I may be missing something here, but haven't we always stated that using 'SELECT *' should be frown'd upon for the most part? Is there a reason why adding a column/field to an existing view should be considered a bad thing?
As long as we don't remove existing colums that an app could be using, but only adding a column, there shouldn't be any issues with backwards compatibility, shoudl there?
On Sun, 23 Jan 2005, Josh Berkus wrote:
Tom,
Any new schemas introduced by PG itself will be named pg_something. This is not open to negotiation --- it's what we've promised to users to avoid tromping on their schema namespace.

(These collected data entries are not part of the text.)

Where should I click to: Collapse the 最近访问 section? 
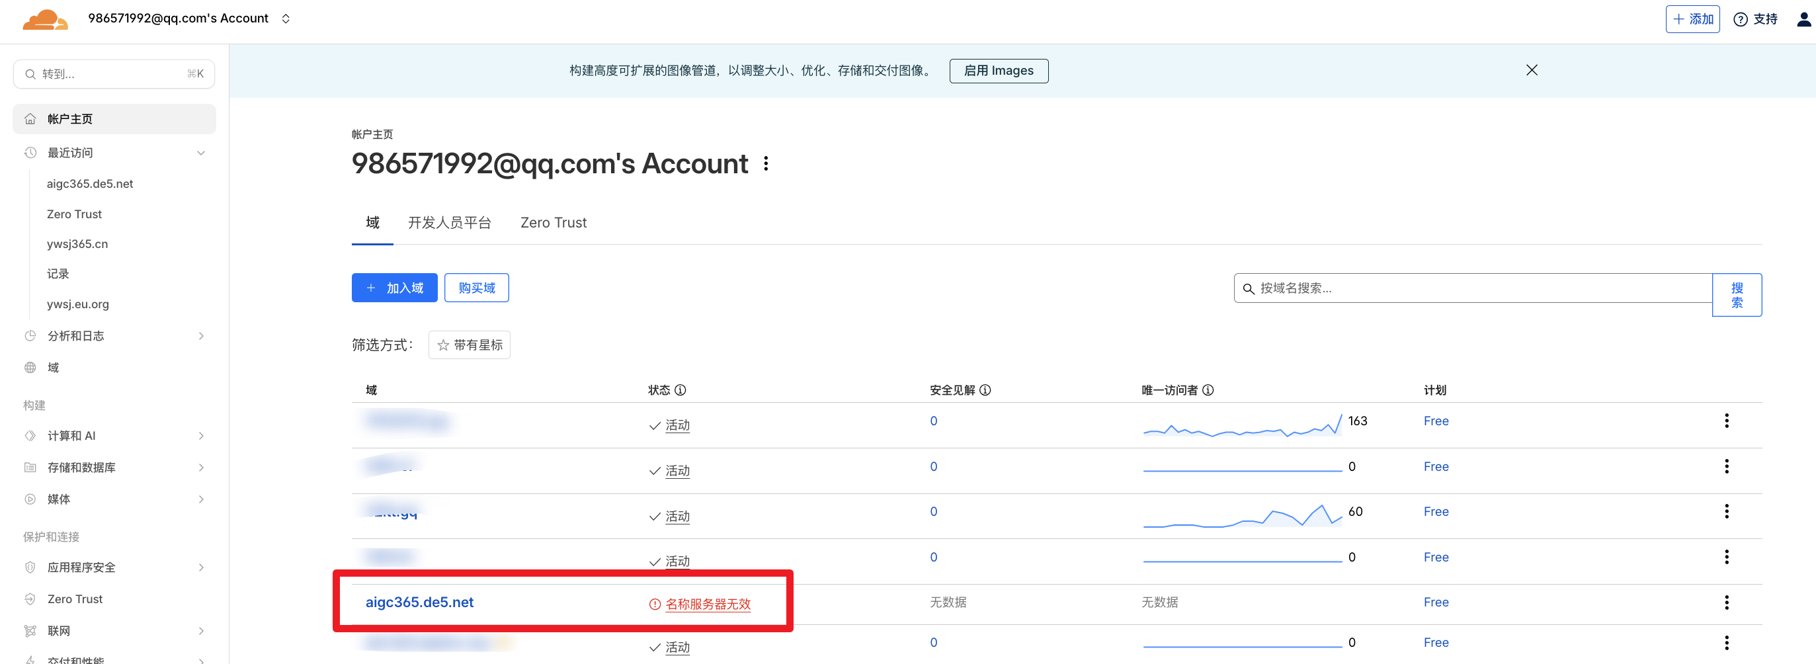[x=201, y=153]
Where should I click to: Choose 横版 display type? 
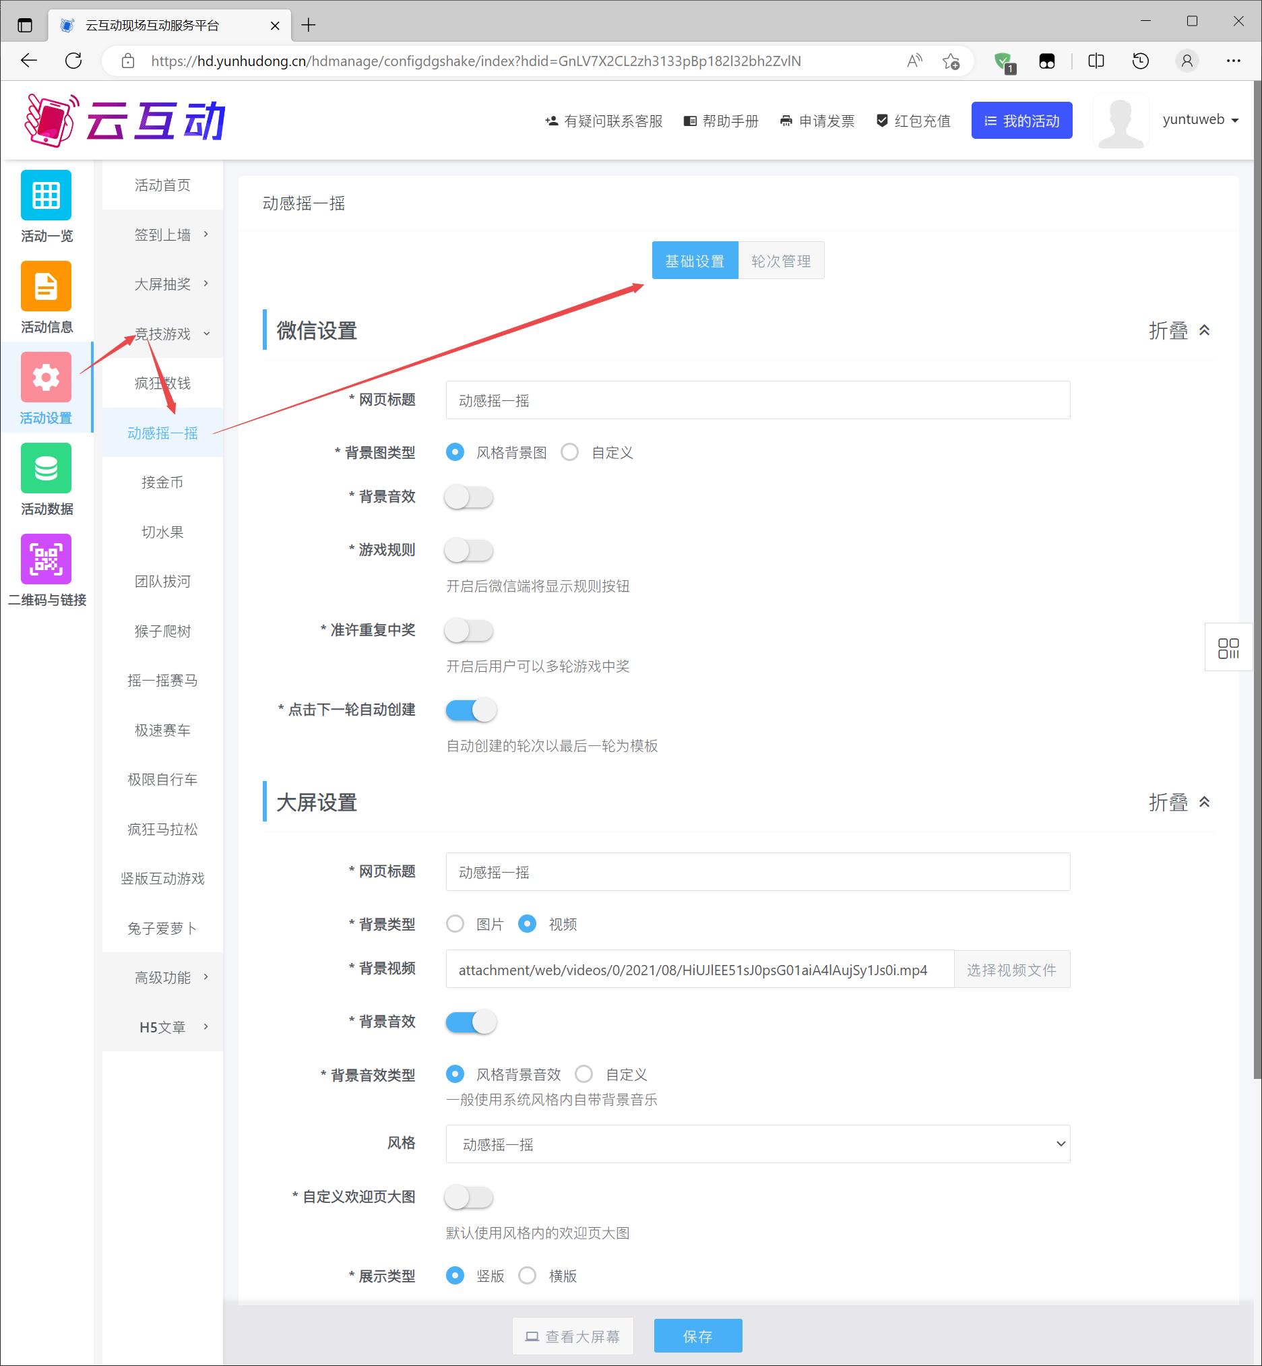pyautogui.click(x=527, y=1275)
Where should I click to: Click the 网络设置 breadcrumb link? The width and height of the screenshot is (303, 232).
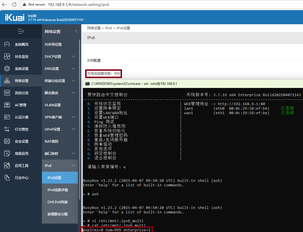coord(94,28)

I can see the sense in that. So, there's four ways I can see to do things:
1) leave the existing views (pg_tables, pg_views, etc.) the way they are except for adding columns. Create new views based on the naming scheme of the old.
2) create new views in pg_catalog, using new names. The problem with this is that the most intuitive names (pg_tables, pg_views) are taken by the old views and I'm not sure what to name the new ones.
3) create a new schema with the system views in it, called for example pg_system_views. This seems cluttered to me; a whole new schema just for a dozen views?
4) ignore backwards compatibility and just re-write the old views. I can hear the shouting already ...
So, a choice of annoying options. Does anyone else on the channel have opinions?